There’s nothing new under the sun. Or so stated a Linux administrator with whom I had a conversation with at a recent VMUG about Docker management. Docker, he said, was just an evolutionary step in service delivery, not a revolutionary one. To a certain extent, this is true.
Applications have been logically segmented across shared resources, in one form or another, since mainframes ran data centers, and Linux container technologies based on cgroups and namespaces are almost a decade old. Yet, despite certain evolutionary aspects, Docker has a truly revolutionary story to tell (and several well known investors ready to help it fend off increased competition).
That story is perfectly encapsulated in the name of the company itself. Global shipping was an enormous challenge, until manufacturers agreed on a single container, and global infrastructure providers standardized on it. This allowed for seamless movement of inventory across the globe without specialization for the goods contained within.
On their own website, it’s “run anywhere, anytime” functionality that Docker focuses on:
“Whether on-premise bare metal or data center VMs or public clouds, workload deployment is less constrained by infrastructure technology and is instead driven by business priorities and policies. Furthermore, the Docker Engine’s lightweight runtime enables rapid scale-up and scale-down in response to changes in demand.”
Across Dev, QA, and Prod, both on-prem and in the cloud, workloads can now be moved with no infrastructure dependences. Sounds fantastic. So what’s the drawback? Management.
The more we segment our systems, the more data is necessary to describe the state of our environment at any given time. Furthermore, the more knobs and levers exposed to administrators in software, the more complex it becomes to try to maintain performance across an entire estate.
A quick google search for Docker management reveals tools that really fall into two categories, those designed for viewing and those designed for doing. Tools that are designed for viewing offer all sorts of dashboarding that show resource utilization and allocation. A larger segment of tools, the ones designed for doing, allow for various methods of automation, largely around deployment and configuration management.
Both types of these tools have a certain amount of utility. Tools designed for doing, in particular, will be able to leverage Docker to automate tasks that were previously immensely laborious.
However, a large gap in these toolsets still exists. As we drastically increase the mobility of workloads, while further segmenting application architecture, simply presenting and trending data for human consumption will not be remotely adequate for maintaining service levels.
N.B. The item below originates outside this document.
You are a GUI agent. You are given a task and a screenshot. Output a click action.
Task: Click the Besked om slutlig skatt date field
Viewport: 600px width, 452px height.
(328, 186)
With Docker, we are exponentially increasing the data points needed to describe an environment, while simultaneously increasing the breadth of decisions that can be used to act upon it. Humans simply cannot understand the real time data and produce an optimal decision set to assure performance. When you think about it, even beginning down the path of leveraging tools designed for data collection, trending, and alerting is a fruitless effort.
So tools designed for viewing are inadequate. What about the tools designed for doing? As stated before, these tools have the ability to increase productivity by automating various types of tasks. However, performance cannot be solved with “policies and business priorities.” Let’s think about this. Best practice can help in reducing performance risks, but it can never drive better performance because a static heuristic is not aware of dynamic and unpredictable workload behavior nor resource dependencies in a shared model.
How VMTurbo helps with Docker Management
Docker’s engine enables unprecedented levels of mobility and agility. However, if you can’t guarantee performance leveraging tools designed for viewing and doing, how can you feel comfortable actually putting Docker in your production systems?
Let’s bring it back to the global shipping industry. Businesses don’t drive their most critical decisions based on historical inventory levels. Policies and priorities are important, yes, but in reality its demand that guides the movement of goods around the world.
VMTurbo, at its core, delegates decision making to the workload. By leveraging our common data model, control begins with satisfying runtime demand of an application workload, whether that workload is an on-prem VM, an OpenStack instance, or a Docker container.
VMTurbo understands how that demand exposes itself across all the supply resources that a workload needs to perform. From basic compute and storage resources, to network dependencies on other workloads, VMTurbo inserts basic economic theory around supply and demand to allow workloads to make decisions about how to manage tradeoffs and best access the entire bundle of resources that they uniquely need.
As we embark on this revolution in service delivery, let’s not get bogged down in antiquated tools designed for visibility and resource monitoring. Let’s reject the fallacy that policies alone can guarantee service levels across a dynamic environment. Rather, in order to solve performance, lets’ leverage demand-driven control to actually solve performance.